About GPU


For machine learning, just two words: choose NVIDIA.

GPU-Accelerated Computing

NVDIA has a good explanation about What is GPU-Accelerated Computing.

In summary, GPU-accelerated computing offloads compute-intensive portions of the application to the GPU, while the remainder of the code still runs on the CPU. From a user’s perspective, applications simply run much faster.


There is a video (length: 1m 33s) GPU VS CPU. It might have been exaggerated for marketing purpose. However the acceleration provided by GPU is something that you cannot deny/ignore if you are doing serious work using deep learning.

Time Saving for Training

The speed of acceleration for training a deep neural network depends on the GPU model.

According to my experience, typically the training process will be accelerated 4~6 times with NVIDIA GTX980 if you are training a 50 layer Convolutional Neural Network.

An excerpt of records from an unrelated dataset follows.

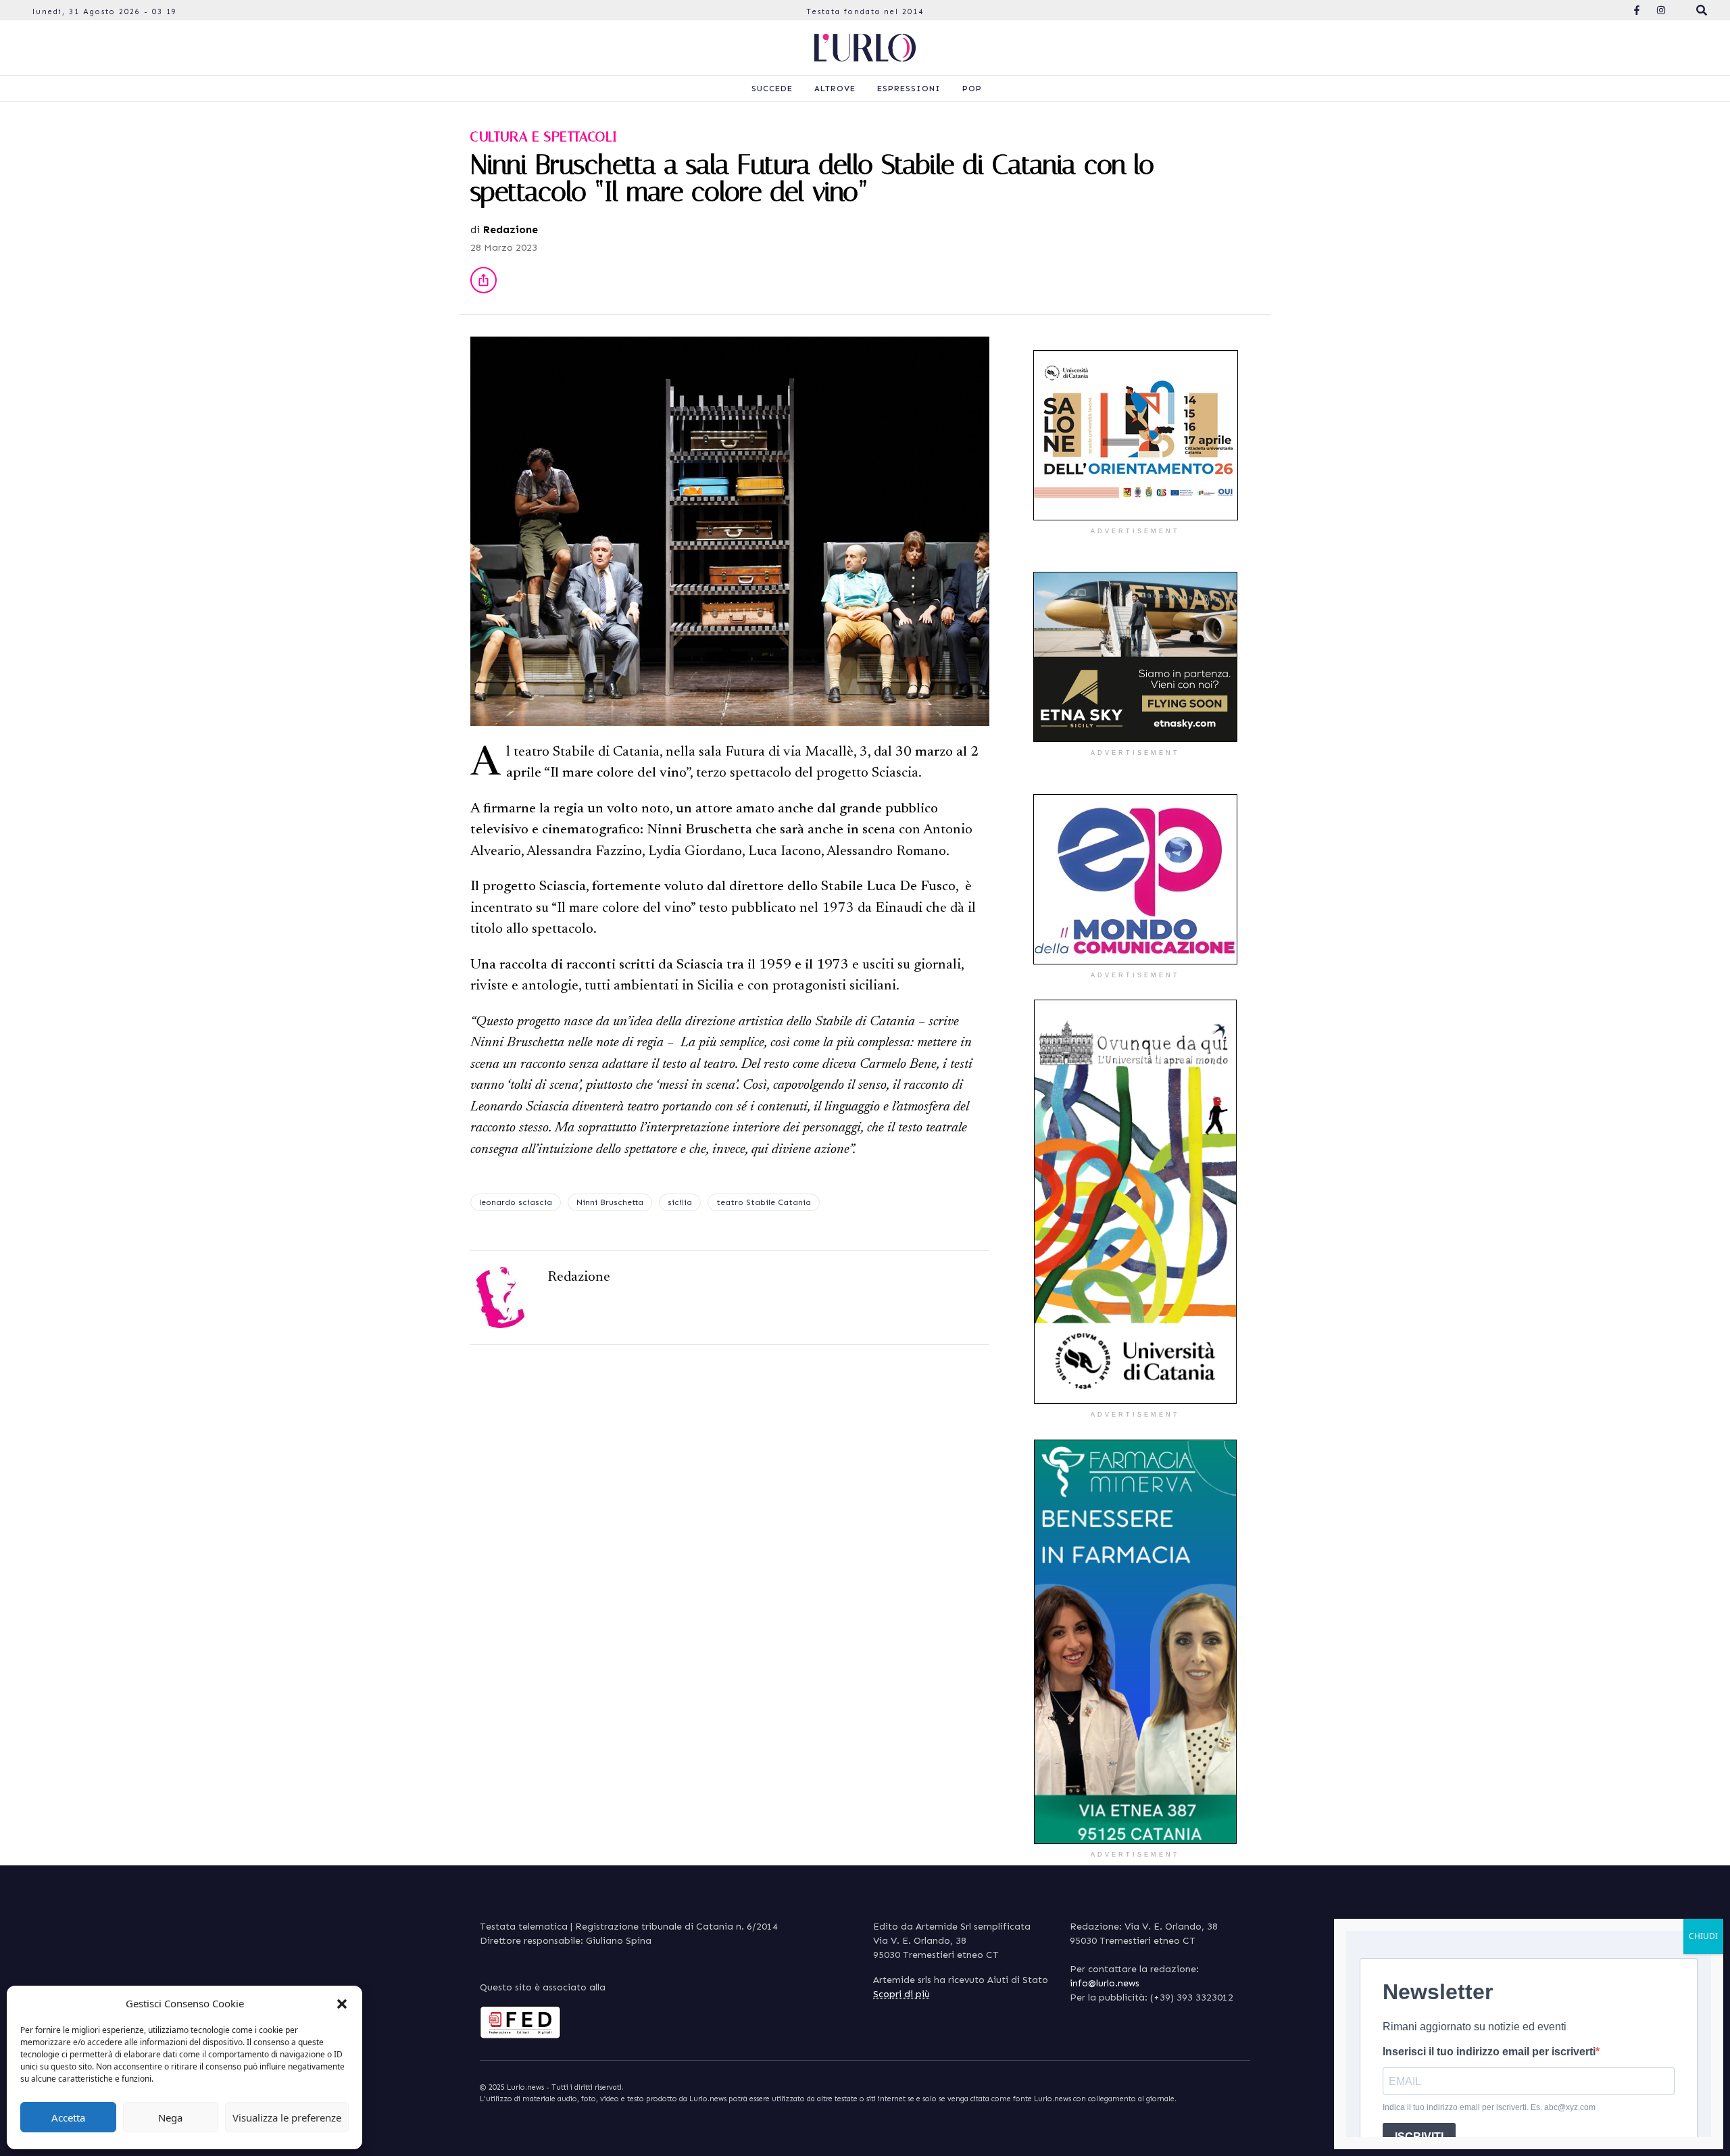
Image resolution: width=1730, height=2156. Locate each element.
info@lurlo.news (1104, 1983)
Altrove (835, 88)
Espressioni (909, 88)
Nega (170, 2117)
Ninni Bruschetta (609, 1202)
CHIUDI (1703, 1936)
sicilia (680, 1202)
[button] (342, 2003)
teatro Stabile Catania (763, 1202)
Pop (972, 88)
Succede (772, 88)
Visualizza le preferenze (286, 2117)
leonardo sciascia (515, 1202)
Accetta (68, 2117)
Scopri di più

Time Saving for Prediction

I’ve documented the prediction acceleration in Time Cost of TF in C++. Please check it out.

Here’s a quick note (prediction using CPU Intel Quad-Core i7 vs GPU NVIDIA GTX980):

Intel Quad-Core i7 (CPU) 15.56 s
NVIDIA GTX 980 (GPU) 2.03 s

CUDA and cuDNN

NVIDIA Official Blog has a good explanation about What is CUDA.


CUDA is a parallel computing platform and programming model that makes using a GPU for general purpose computing simple and elegant. The developer still programs in the familiar C, C++, Fortran, or an ever expanding list of supported languages, and incorporates extensions of these languages in the form of a few basic keywords. These keywords let the developer express massive amounts of parallelism and direct the compiler to the portion of the application that maps to the GPU.

CUDA stands for Compute Unified Device Architecture developed by Nvidia . In CUDA basic idea is to use GPU (Graphical Processing Unit) for parallel programming which provides better performance for solving complex problems.

  • CUDA : the API/language you talk to Nvidia GPUs.
  • cuDNN: library for Deep Learning using CUDA.

You could use CUDA/cuDNN directly yourself, but other libraries like TensorFlow already have built abstractions backed by cuDNN. Tensorflow will handle the device assignments for you as long as you provide a little configurations by writing a few lines of codes.

Computation Capabilities of CUDA GPUs

Readers may refer to CUDA GPUs to know the computation capability of each type of CUDA GPUs.

In short, The high-end GPU models such as Tesla P series will be suitable for data centre; Tesla K series will be suitable for work station. Geforce series will have some entertainment elements inside the design. Tesla series is recommended while Geforce is not recommended if you are not going to play video games.